Founded in 2007, Cloudscape Comics is a community of Vancouver comic artists dedicated to giving worthy comics support. “Comics are, if you can believe, not a real money-making venture,” said Ellis. The non-profit society grants its artists exposure by releasing comic anthologies, each with a host of contributing artists and unifying them. When they cleared all of their stock of 250, another anthology followed. “We sold out of all our books and thought, ‘Well, let’s try this again,’ and that was Historyonics, the second book. We decided to push a little further, so we went to a bigger printer and sprang for maybe a thousand books.”

Their latest publication, 21 Journeys, is about travelling, but that theme leaves ample room for creativity. “You have straight-up stories from a bus, and then you’ve also got serial killers and people with obscure psychological disorders and suicide attempts, historical remembrances,” said Ellis. “So it really covers a large gamut.”

Cloudscape has released five anthologies, growing more ambitious and confident with each one. “We’ve learned more about the actual production of the book, and the quality of the content has also improved,” said Ellis. “We’ve seen a lot of success for our creators as well, over the years.” That success includes three self-publishing grants awarded to artists in 2010 by the Xeric Foundation, which has since discontinued such grants.

But Cloudscape is not only a haven for experts. It also exists as a place for beginners to learn about comics. “I see Cloudscape as a place to cut your teeth,” said Ellis. “You come here and, if you’re not quite ready, you can learn some things from some of the veterans and practice and improve your skill, and maybe get yourself to a point where you’re gonna be ready to strike out on your own.” The focus on community extends to every aspect of Cloudscape’s operation. “With Cloudscape, decisions are made communally, the money’s communal, the books are shared communally,” said Ellis. “I don’t think there’s anyone else doing what we’re doing.

That only makes the problem of distribution and promotion, already a steep hill to climb for comics, even more challenging. “There’s only one company that distributes comics to comic book stores in all of North America,” said vice-president Jonathan Dalton. “Most publishers will have a big industry all set up, and distribution deals with chain stores, and all those kind of things. We don’t have that, because we’re just Cloudscape. We’re just ourselves.”

There are, however, no illusions of becoming an industry power player. “We’re not expecting to be the next Marvel Comics,” said Ellis. “From day one it’s always been about sustainability.” So far, so good: since their first book, Cloudscape’s anthologies have gotten longer, moved from black and white to colour, and attracted notice from major artists — including cover art by Camilla d’Errico for their science fiction anthology, Exploded View.Ellis hopes that soon Cloudscape won’t have to ask its contributors for financial help. “Our goal is that we can make these books without it being a cost to anyone.
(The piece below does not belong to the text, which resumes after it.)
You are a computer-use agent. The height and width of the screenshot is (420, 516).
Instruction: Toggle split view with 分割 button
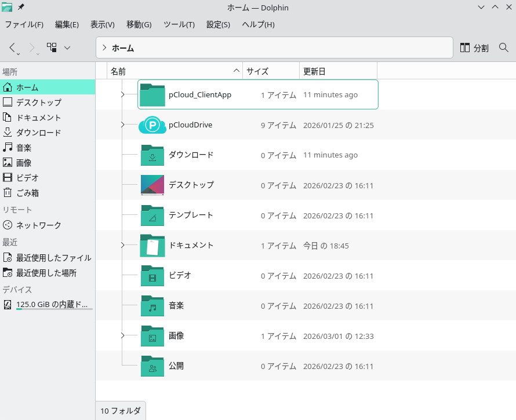click(x=474, y=48)
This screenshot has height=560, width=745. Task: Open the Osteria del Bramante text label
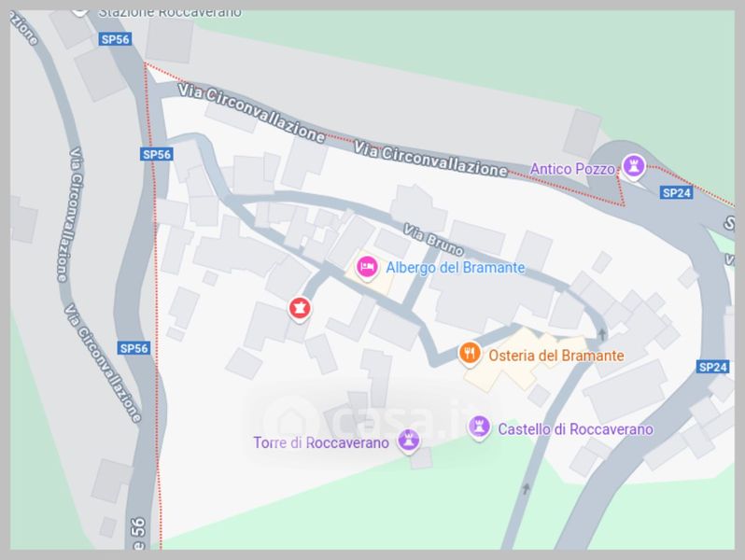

Then we would be free to have those artists that we think really deserve to have their work in print, put them into a book, and not have to then pass the hat and expect them to fund it.”

If things go their way, Cloudscape could eventually lend a hand to artists looking to publish solo comics. “I would like to see Cloudscape bankroll an individual’s work, especially now that grants are no longer being awarded,” said Ellis. “If someone’s got an amazing comic idea and they just don’t have the money to print it, maybe we could be the people to help them do that.”